Comprenez: j'ai encore changé de kiné. Hé ouais, encore...

Heu, ça fait 4, 5 ans que j'ai quitté le monde civilisé la région parisienne pour venir m'enterrer m'installer dans la campagne gersoise. Magnifique païs (oui, je suis pas loin de la ville rose. Ô Toulooooooooooooooouse!) du canard (en saucisse, pâté, confis, magret, foie gras), de l'armagnac, de D'Artagnan, et des p'tits vieux en pantoufles, qui règnent en maître sur tout le département.

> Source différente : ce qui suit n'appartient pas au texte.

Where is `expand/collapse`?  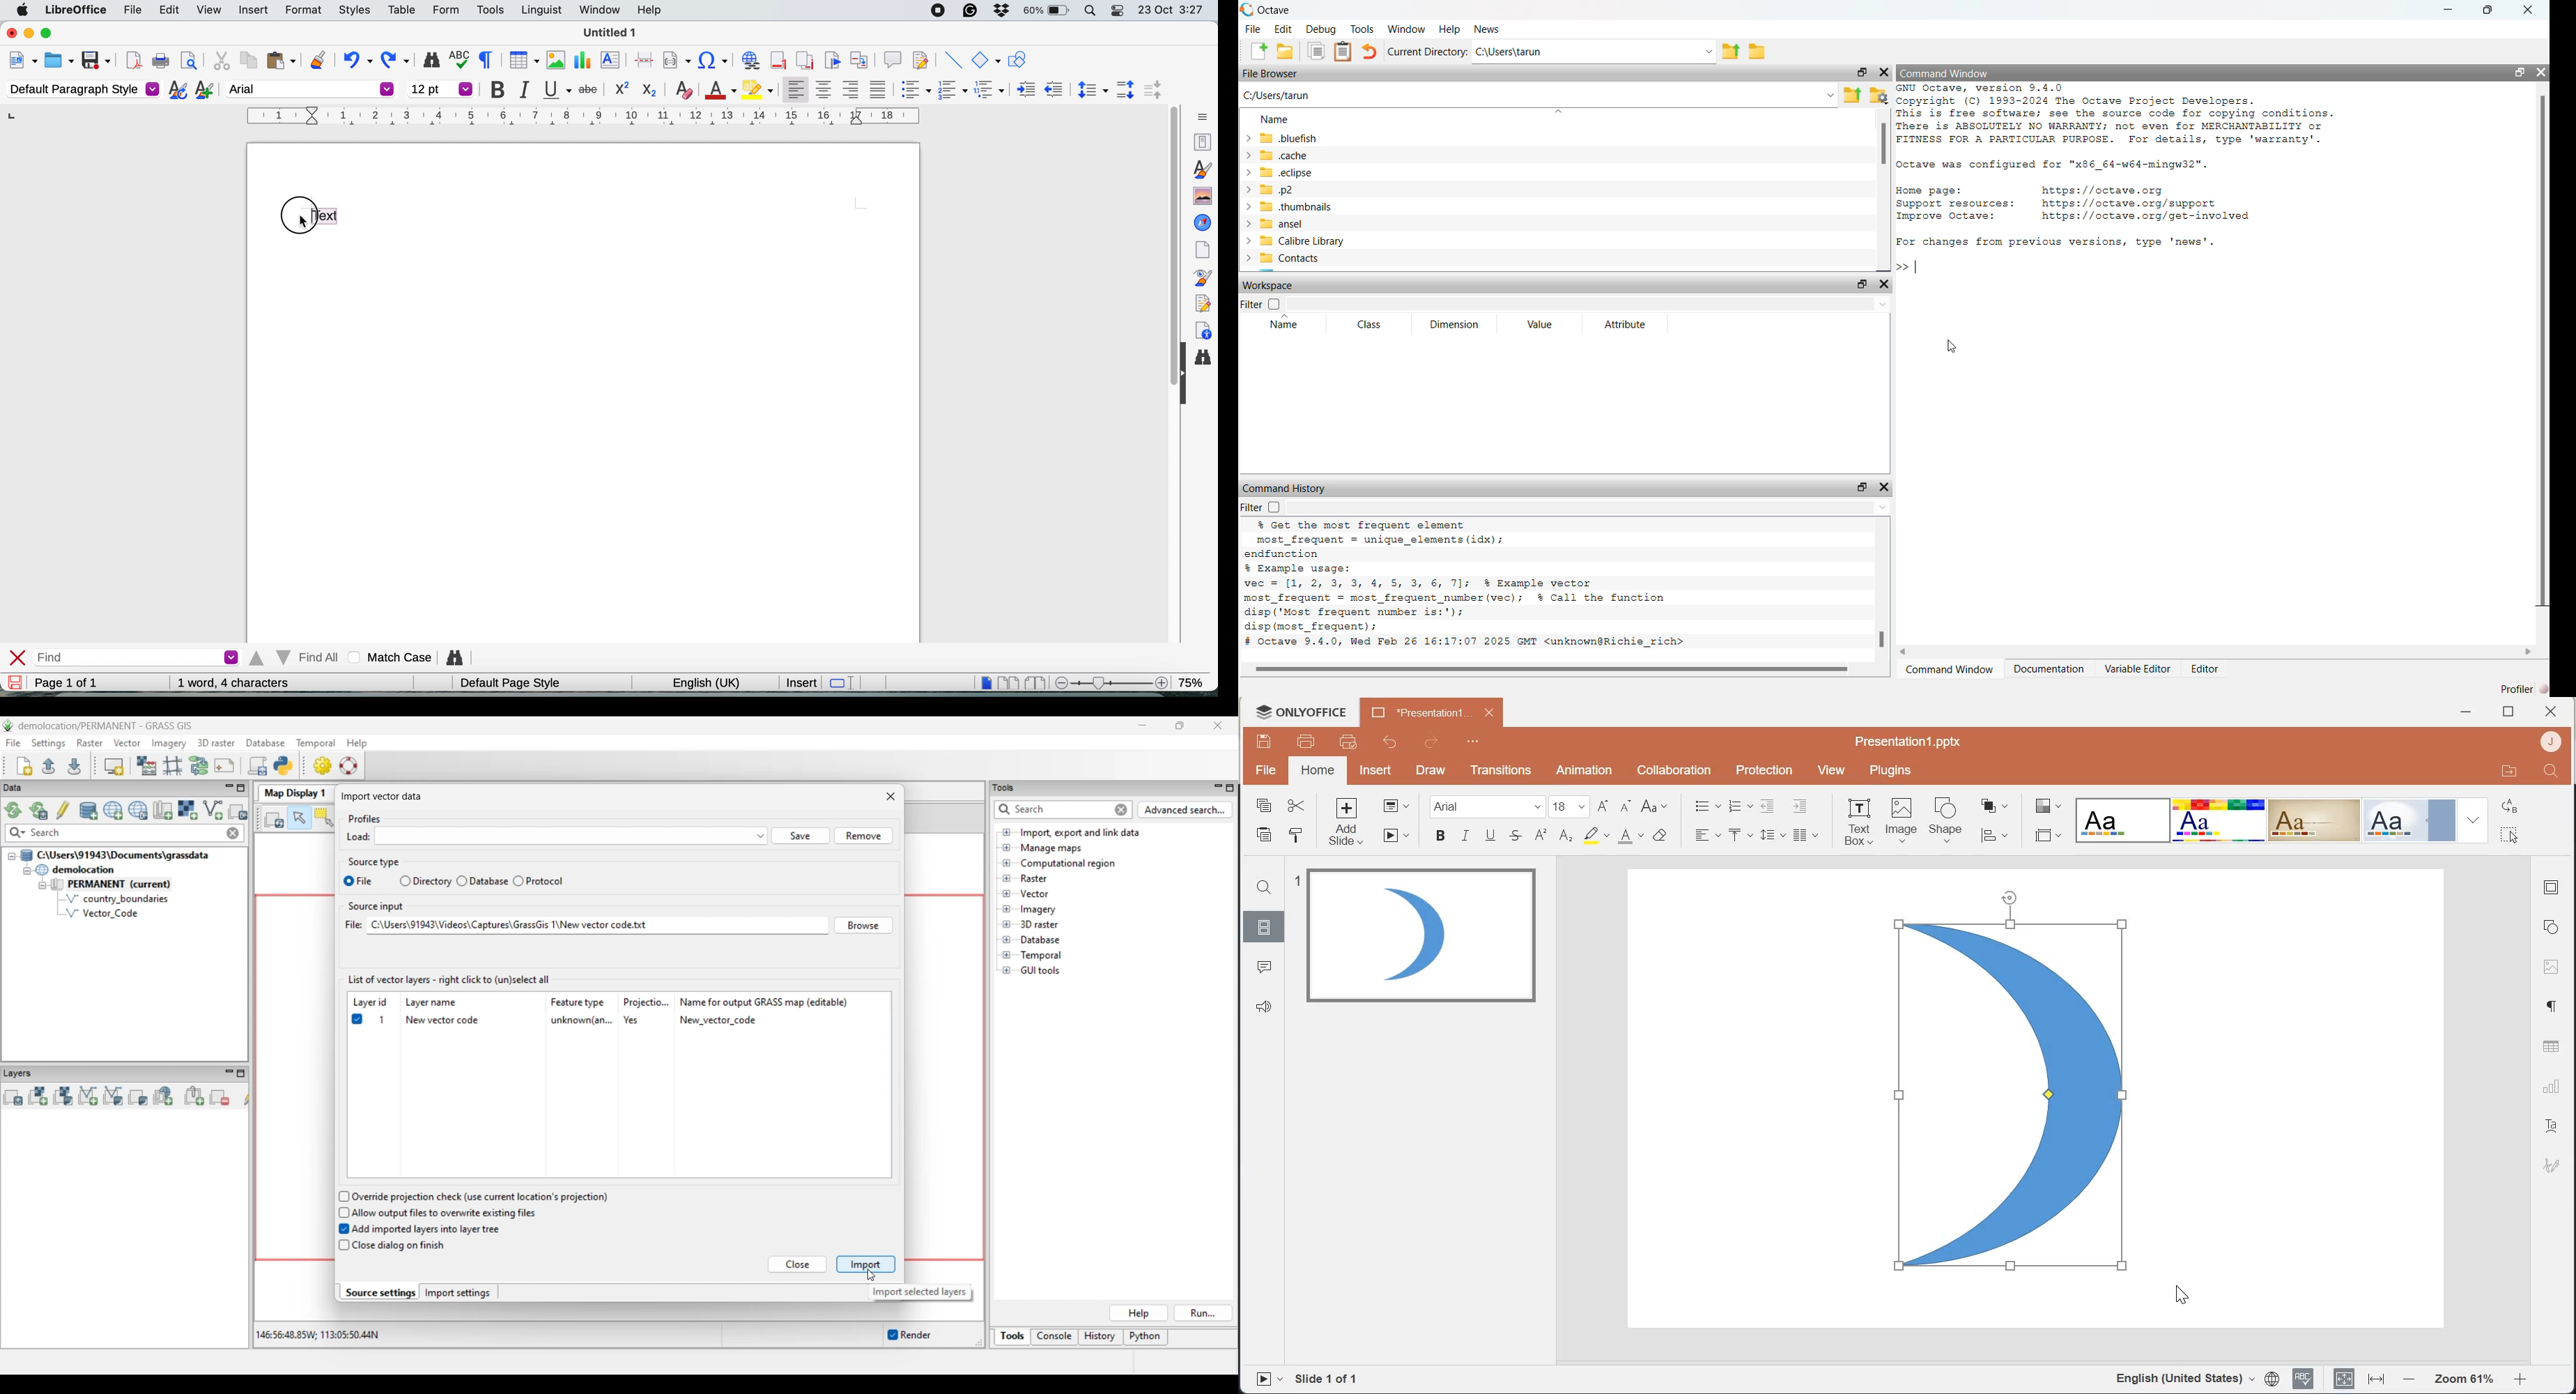 expand/collapse is located at coordinates (1248, 173). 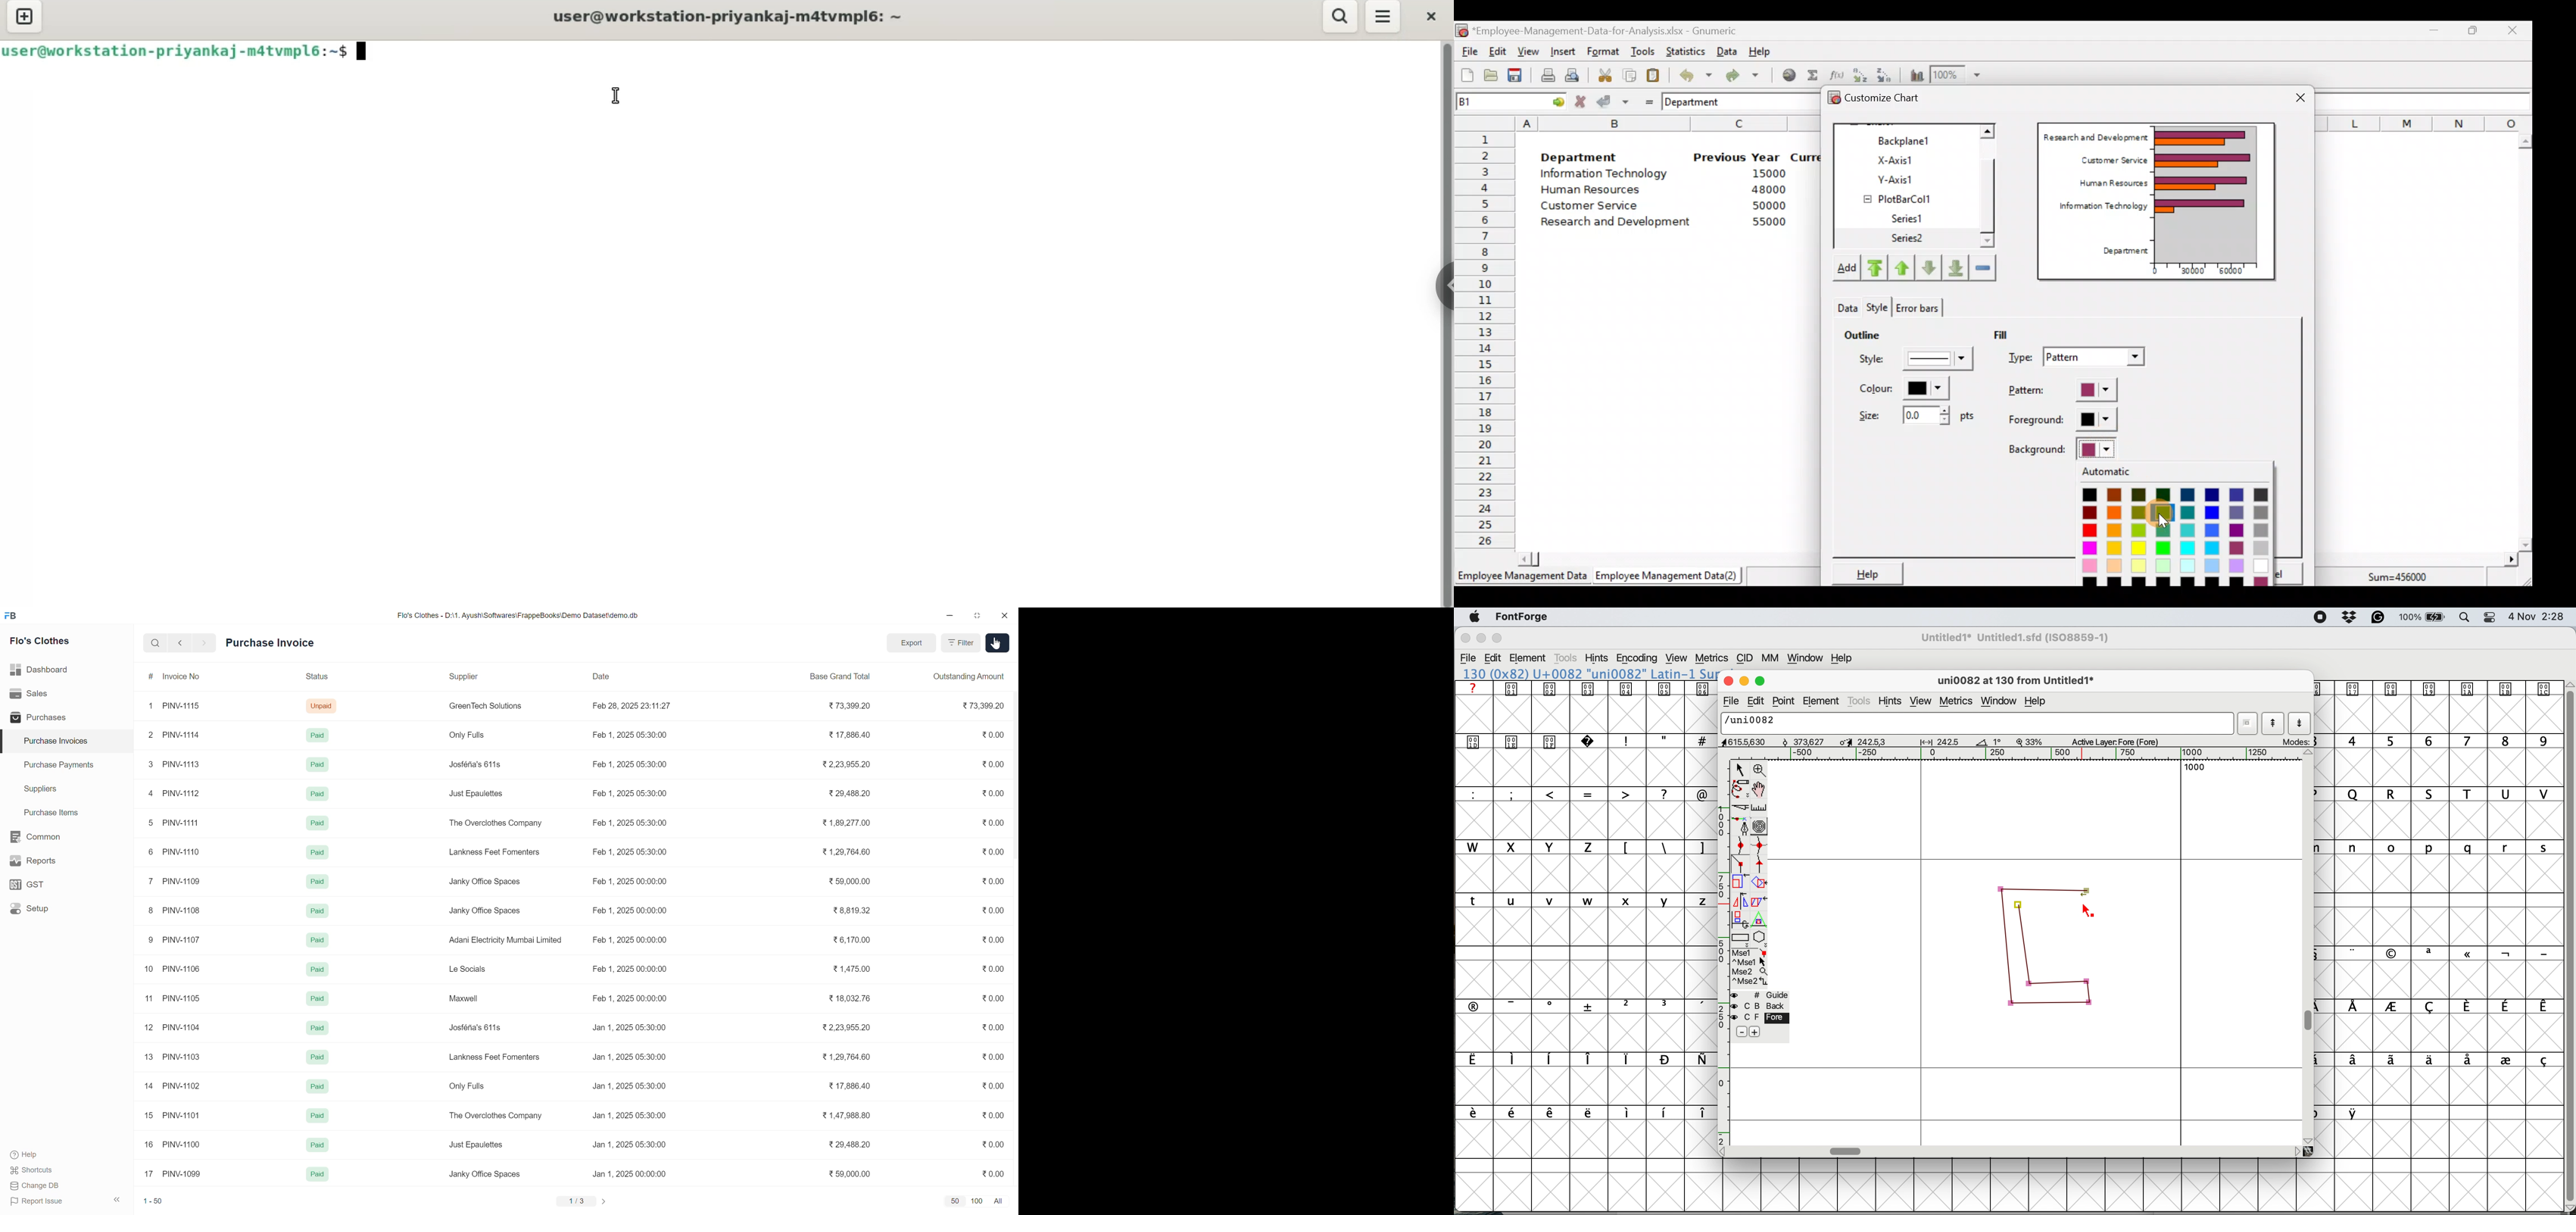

J'ai 3 séances par semaine, de 30 à 45 minutes, chez 2 kinés différents. Au début, toutes les séances de torture de rééducation étaient à la même adresse, avec un praticien attitré, Espagnol parlant Français comme une vache anglaise (si, ça se dit!). Il est parti au bout de 6 mois, pour être remplacer illico par une compatriote qui s'est elle aussi évaporée après quelques mois. Puis y a eu L. qui est devenue une copine. 

Parenthèse:

L. est une nana méga perchée, un mélange du cousin super chanceux de l'oncle Picsou, de Doris la daurade, d'une tornade, de la girouette sur le toit de l'église, le tout, bien secoué, avec la crédulité d'une gamine de 15 ans. Elle a tout essayé, TOUT, et quand elle raconte qu'elle était domina, j'écoute, bouche bée, les yeux ronds comme des soucoupes. Elle est trop, too much. Ouais c'est ça: trop cool, trop gentille, trop naïve, et encore, elle s'est calmé. Il parait qu'avant, elle était pire: ingérable, imprévisible, impossible. En ce moment, elle veut tout plaquer pour aller vivre dans une communauté, dans une yourte...

Parenthèse fermée.

Revenons à notre défilé. En même temps que L., j'en ai connu 3 autres. En remplacements, pour les vacances, ect Puis, elle s'est frittée avec une des autres kinés, et elle a quitté le cabinet. Par loyauté, je l'ai suivi quand elle a ouvert son propre cabinet.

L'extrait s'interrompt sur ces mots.